Here's Where the New OneDrive Strategy Falls Apart
Basically, everywhere
December 16, 2014
Microsoft's decision to revert OneDrive in Windows 10 to the system used by Windows 7 is a controversial one. On the one hand, the company argues that it needs to make this change so that OneDrive can be more reliable, and can more easily pick up support for shared files and better photo access. But as I'm coming to realize the more I use this system, this change severely cripples OneDrive. And surely there is a happy middle ground to be found here somewhere.
I don't want to rehash a month's worth of complaining, but here's the short version.
On mobile systems, like Android, iOS, and Windows RT/Phone, having a basic OneDrive mobile app makes sense. You can use this app while online only to browse through the entire contents of your OneDrive storage, and you can of course open documents, view photos, stream video, and perform other expected functions.

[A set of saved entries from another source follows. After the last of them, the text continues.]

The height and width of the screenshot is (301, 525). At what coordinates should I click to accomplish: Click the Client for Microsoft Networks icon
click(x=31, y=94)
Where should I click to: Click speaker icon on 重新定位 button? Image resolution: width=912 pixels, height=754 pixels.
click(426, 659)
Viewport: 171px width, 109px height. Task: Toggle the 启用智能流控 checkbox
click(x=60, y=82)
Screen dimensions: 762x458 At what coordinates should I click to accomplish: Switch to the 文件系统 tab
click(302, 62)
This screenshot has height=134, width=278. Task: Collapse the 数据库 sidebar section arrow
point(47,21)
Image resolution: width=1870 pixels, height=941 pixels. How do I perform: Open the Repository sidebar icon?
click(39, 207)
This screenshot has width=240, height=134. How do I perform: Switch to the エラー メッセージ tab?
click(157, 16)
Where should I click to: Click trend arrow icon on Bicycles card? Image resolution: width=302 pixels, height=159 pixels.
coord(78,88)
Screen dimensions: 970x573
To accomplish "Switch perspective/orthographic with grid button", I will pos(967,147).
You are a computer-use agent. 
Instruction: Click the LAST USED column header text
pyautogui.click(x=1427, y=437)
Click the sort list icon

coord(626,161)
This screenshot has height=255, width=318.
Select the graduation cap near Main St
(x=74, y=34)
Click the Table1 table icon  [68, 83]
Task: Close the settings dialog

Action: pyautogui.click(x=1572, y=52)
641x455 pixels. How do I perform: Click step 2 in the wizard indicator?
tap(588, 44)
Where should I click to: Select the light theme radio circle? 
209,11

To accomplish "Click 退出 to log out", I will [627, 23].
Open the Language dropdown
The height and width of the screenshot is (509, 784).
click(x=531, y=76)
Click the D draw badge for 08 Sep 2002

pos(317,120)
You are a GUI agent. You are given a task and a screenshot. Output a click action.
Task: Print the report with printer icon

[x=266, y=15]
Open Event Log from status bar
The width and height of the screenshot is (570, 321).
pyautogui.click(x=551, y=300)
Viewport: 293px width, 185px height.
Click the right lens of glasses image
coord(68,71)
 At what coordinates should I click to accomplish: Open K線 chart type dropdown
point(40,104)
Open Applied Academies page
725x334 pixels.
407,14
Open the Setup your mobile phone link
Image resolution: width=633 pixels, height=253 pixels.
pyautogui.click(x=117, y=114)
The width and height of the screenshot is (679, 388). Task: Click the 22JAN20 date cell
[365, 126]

PCs and Macs—let's just use the term PCs for simplicity's sake going forward—have more complicated needs. On PCs, you can integrate OneDrive into the file system and sync OneDrive files so that they are available while offline. In this way, you can use OneDrive locations to augment or even replace local folders for documents, music, photos and other files.
The OneDrive client for Windows 7, Mac, and now Windows 10 all work identically. You can sync all of your OneDrive to your PC, if it fits, or you can simply choose which folders to sync. That way, if you have a ton of content—increasingly possible thanks to the unlimited storage Microsoft is promising to those who also subscribe to Office 365—you can simply sync the stuff you'll actually use regularly, and you can choose different things to sync on different PCs. Maybe you sync a little bit of OneDrive on a portable computer, and more on a desktop PC with a larger hard drive. Or whatever.
In Windows 8.x, Microsoft came up with an elegant solution to the "big cloud storage/little local storage" issue: It lets you see all of your OneDrive contents directly in File Explorer, but what you're really seeing is placeholder files that represent whatever is in OneDrive. If you open a file, it will sync and be available offline. But you can also arbitrarily mark any files or folders as being available offline too. I found this to be a wonderful system, and many others did too.
Microsoft tells me, however, that this system has problems. First, it confused too many people, and you can imagine the horror stories about people getting on a plane or otherwise being offline and suddenly discovering that those files they thought were on their PCs are, in fact, not on their PCs. Only the placeholders are there, and they can't open them or access them while offline.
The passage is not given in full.